Bespoke Post set up its first partnership with Diageo, the maker of premium spirits such as Tanqueray, Captain Morgan, Johnnie Walker, and Ketel One. Its February box had "all the tools you need to start a bar at home," including a bar spoon, shaker, strainer, jigger, and bitters. It also included several videos from expert mixologist Elayne Duke. The partnership aligns Bespoke Post's interests (in providing quality products to customers and its desire to sell more boxes) with a brand that wants to reach an audience to promote in-home usage. While Bespoke Post can't ship spirits, the educational component of teaching men to make high-end cocktails to encourage future purchases helped convince Diagio to partner, according to Szaronos.

The company also just launched its first media partnership, as their box will be featured in a spread of "Summer Essentials" in June's Details magazine. "The heart of the partnership is the box and what's going in it," said Doak Sergent, associate publisher of Details. "This is representative of Details's constant focus on innovating and piloting new concepts. For our readers it is showing that Details is new and interesting, and for advertisers, it lets them be innovative and puts them in the hands of a curated audience of guys who are affluent and style conscious." The spread (and box) will include a linen beach blanket, sunglasses, a beach game, and shampoo from Malin+Goetz.
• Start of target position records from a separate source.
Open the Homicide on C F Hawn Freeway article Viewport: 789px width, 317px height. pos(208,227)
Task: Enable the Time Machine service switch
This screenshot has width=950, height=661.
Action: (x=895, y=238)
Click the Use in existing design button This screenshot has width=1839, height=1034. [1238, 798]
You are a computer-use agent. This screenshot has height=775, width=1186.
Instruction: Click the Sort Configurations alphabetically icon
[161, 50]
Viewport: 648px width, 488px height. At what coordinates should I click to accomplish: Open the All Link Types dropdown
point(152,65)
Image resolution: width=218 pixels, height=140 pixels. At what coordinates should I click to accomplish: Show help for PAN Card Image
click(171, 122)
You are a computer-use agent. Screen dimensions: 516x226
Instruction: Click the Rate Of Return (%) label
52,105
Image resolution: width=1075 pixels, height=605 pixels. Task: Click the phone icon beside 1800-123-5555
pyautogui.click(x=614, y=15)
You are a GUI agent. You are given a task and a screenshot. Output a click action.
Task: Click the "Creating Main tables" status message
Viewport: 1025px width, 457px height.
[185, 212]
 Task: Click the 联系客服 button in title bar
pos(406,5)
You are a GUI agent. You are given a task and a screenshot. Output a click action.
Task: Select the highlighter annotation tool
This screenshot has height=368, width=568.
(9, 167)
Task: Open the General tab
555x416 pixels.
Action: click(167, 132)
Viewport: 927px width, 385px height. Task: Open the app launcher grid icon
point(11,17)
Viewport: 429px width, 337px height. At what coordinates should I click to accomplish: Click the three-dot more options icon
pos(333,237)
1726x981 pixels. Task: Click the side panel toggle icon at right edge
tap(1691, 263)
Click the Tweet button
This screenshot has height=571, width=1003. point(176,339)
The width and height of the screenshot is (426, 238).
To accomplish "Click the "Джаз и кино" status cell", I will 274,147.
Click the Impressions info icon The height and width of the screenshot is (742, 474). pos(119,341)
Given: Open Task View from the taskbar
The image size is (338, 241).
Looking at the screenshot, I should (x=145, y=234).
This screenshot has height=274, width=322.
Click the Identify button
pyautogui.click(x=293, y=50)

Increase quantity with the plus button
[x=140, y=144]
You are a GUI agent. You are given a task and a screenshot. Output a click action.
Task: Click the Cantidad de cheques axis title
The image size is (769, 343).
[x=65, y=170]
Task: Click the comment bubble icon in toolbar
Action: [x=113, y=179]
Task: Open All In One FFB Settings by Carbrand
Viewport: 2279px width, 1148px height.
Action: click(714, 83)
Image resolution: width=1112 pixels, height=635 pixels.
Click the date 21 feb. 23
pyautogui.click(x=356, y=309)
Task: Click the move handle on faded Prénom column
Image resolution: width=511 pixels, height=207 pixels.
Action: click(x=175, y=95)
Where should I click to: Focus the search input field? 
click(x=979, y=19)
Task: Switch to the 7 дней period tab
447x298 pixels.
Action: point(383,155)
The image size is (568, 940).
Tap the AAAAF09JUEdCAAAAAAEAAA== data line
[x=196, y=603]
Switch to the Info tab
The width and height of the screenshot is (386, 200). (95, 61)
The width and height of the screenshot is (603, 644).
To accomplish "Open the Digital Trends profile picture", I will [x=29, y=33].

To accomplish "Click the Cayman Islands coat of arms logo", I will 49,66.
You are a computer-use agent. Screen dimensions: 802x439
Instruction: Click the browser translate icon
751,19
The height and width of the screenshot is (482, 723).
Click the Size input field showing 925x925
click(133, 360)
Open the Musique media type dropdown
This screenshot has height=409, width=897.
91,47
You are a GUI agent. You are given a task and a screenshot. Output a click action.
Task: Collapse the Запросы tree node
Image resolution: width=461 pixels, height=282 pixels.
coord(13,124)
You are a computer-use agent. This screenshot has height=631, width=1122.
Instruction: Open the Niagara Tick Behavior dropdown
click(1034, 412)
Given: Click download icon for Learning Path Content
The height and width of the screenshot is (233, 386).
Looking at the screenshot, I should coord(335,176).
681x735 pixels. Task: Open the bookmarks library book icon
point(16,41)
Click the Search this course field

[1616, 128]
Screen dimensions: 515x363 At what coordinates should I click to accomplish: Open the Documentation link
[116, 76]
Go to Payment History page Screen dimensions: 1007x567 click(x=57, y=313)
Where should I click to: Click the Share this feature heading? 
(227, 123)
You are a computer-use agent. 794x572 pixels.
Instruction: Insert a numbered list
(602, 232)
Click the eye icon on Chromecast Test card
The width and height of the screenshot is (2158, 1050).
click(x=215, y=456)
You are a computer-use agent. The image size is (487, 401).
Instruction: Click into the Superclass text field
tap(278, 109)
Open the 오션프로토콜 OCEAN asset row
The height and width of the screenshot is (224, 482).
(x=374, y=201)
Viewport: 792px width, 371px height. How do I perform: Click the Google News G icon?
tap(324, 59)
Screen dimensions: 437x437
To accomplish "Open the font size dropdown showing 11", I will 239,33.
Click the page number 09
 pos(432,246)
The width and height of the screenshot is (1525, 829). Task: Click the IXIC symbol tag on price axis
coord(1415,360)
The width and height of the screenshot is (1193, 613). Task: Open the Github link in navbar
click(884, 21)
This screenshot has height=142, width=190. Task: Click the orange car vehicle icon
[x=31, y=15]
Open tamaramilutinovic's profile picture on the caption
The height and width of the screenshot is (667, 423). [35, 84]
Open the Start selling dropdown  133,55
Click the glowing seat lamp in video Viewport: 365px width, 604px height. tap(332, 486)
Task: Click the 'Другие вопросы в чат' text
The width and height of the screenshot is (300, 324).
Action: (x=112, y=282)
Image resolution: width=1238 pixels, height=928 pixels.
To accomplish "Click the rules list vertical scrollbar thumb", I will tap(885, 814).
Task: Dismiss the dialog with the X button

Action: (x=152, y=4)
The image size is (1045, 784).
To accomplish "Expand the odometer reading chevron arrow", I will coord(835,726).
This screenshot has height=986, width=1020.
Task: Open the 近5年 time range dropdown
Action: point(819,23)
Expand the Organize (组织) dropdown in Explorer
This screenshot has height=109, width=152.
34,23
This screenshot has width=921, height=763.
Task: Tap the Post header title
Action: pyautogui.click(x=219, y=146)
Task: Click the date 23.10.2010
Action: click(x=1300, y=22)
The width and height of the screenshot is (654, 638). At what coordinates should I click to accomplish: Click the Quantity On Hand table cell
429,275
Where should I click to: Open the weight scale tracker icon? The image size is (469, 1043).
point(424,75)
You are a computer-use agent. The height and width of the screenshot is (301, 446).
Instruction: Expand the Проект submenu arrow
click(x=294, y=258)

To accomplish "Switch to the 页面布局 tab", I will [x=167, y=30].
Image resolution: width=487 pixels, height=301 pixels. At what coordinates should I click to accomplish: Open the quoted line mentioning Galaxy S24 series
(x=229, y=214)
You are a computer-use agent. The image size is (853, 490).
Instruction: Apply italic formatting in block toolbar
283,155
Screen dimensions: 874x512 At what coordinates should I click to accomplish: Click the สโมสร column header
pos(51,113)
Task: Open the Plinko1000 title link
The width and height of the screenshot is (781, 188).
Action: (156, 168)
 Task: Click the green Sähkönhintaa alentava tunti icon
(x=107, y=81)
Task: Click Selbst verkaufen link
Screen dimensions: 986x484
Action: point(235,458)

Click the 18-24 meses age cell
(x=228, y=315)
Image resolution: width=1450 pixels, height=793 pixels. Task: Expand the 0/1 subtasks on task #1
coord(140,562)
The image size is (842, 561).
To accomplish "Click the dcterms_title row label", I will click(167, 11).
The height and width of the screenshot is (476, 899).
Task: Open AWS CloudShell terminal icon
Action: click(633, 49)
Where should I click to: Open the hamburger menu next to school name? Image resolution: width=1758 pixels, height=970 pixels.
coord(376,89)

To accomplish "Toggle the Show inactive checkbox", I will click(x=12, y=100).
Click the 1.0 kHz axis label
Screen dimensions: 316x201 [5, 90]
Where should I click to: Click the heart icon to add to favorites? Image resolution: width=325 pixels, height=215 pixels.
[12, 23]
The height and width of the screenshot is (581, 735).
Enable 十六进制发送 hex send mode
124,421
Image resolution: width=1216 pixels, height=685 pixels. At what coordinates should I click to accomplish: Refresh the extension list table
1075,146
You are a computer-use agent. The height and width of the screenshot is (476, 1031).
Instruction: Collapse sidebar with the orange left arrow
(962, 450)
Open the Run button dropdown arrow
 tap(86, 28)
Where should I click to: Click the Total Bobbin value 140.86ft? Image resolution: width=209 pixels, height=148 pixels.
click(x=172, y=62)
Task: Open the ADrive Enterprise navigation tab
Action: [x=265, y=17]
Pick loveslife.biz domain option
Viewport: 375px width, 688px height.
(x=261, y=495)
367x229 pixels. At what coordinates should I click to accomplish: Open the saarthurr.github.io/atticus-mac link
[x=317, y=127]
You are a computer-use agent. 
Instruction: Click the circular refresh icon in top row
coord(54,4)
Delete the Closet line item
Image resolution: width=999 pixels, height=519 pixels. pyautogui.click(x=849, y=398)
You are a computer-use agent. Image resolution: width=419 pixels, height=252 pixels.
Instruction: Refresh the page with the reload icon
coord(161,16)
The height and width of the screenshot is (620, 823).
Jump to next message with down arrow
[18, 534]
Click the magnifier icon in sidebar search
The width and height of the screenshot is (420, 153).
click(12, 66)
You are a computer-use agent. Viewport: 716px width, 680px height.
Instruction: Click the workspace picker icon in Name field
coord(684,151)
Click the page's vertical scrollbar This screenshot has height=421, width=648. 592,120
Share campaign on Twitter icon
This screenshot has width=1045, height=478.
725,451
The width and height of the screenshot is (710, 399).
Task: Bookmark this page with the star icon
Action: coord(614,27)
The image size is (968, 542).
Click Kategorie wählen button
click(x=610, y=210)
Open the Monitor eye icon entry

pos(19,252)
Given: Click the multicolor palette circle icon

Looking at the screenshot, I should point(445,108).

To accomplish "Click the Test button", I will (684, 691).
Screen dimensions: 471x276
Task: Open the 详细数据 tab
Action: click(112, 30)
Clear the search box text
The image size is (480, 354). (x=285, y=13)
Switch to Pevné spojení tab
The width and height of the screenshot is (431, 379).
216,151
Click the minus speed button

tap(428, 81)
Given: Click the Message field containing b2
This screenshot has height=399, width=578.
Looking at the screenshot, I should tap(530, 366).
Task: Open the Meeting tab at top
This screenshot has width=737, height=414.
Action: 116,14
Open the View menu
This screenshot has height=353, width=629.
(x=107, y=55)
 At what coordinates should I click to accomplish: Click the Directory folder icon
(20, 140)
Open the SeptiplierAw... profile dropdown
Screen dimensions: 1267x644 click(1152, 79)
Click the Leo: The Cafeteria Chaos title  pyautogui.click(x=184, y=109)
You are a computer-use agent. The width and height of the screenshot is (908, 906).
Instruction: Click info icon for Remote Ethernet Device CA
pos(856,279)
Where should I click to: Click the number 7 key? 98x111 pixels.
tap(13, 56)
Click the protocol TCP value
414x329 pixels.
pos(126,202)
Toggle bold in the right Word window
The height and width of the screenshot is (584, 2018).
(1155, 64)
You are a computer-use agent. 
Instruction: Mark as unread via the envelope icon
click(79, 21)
Selling a Large Company Requires Great Presentation

Why did Details take the pitch from Bespoke Post? "Presentation is everything–fake it until you make it," said Sergent. "The more put-together your materials are, if you have a mock-up or great visuals, that is really important. If you're in the start-up mode, you forget that in big companies people do things very fleshed out, and there may be tougher filters or higher hurdles than in your start-up."

He continued: "You may visualize your concept, but your picture is worth a thousand words. First impression is everything. And being able to articulate what you're doing concisely gives people confidence in your abilities and lends credibility."

Be Accommodating to the Larger Player

Parking Panda's goal is to help people find local parking from their phone or computer, and reserve spaces. It also helps property owners rent out their driveway or lot. Pricing varies based on proximity to destination.

"The original idea was AirBnB for parking, and no working with garages. But we realized we wouldn't get coverage of cities," according to co-Founder Adam Zilberbaum. The business model itself has matured, and now Parking Panda works with partners such as Federal Parking, a 15-year-old parking and transportation management firm in Maryland and Washington, D.C.

How did Parking Panda sell Federal Parking on the concept? "We did it as a pilot in one garage, and there were obstacles, but Parking Panda was good about hearing us out and tackling the concerns. Our different garages have different systems for entry and exit, and they did work to accommodate that special need," said Douglas Logue, Federal's general manager for Baltimore.

Logue sees Parking Panda as part of the youthful "trend of Groupon or LivingSocial-type services. Drivers buy online ahead of time and save a few dollars, and it provides us a new revenue stream." Federal Parking's direct access to Parking Panda's founders, as well as great flexibility on the part of the start-up, were additional factors in deciding to work together. "You can tell a lot about the kind of company and kind of people when you're dealing with the principals," Logue says.

The Best Game is One in Which Everybody Wins

"It has turned successful fast," said Logue. "Our clients can pre-pay on our own site, but Parking Panda is just a complimentary way of getting the word out. Free advertising for them and for us." Today, the companies work together at four parking locations.

Bespoke Post has also enabled the win-win. Since working with Details, Szaronos says: "Shipment volume is starting to get bigger and we are able to prove our value. For us, it helps give us legitimacy. We have a head mixologist who travels the world and we are bringing her to our customers–that lends us credibility."

What's more: Bespoke Post reported 200% growth last month, following solid growth each month since it has started. How's Parking Panda doing? It has just announced plans to expand into Philadelphia and San Francisco.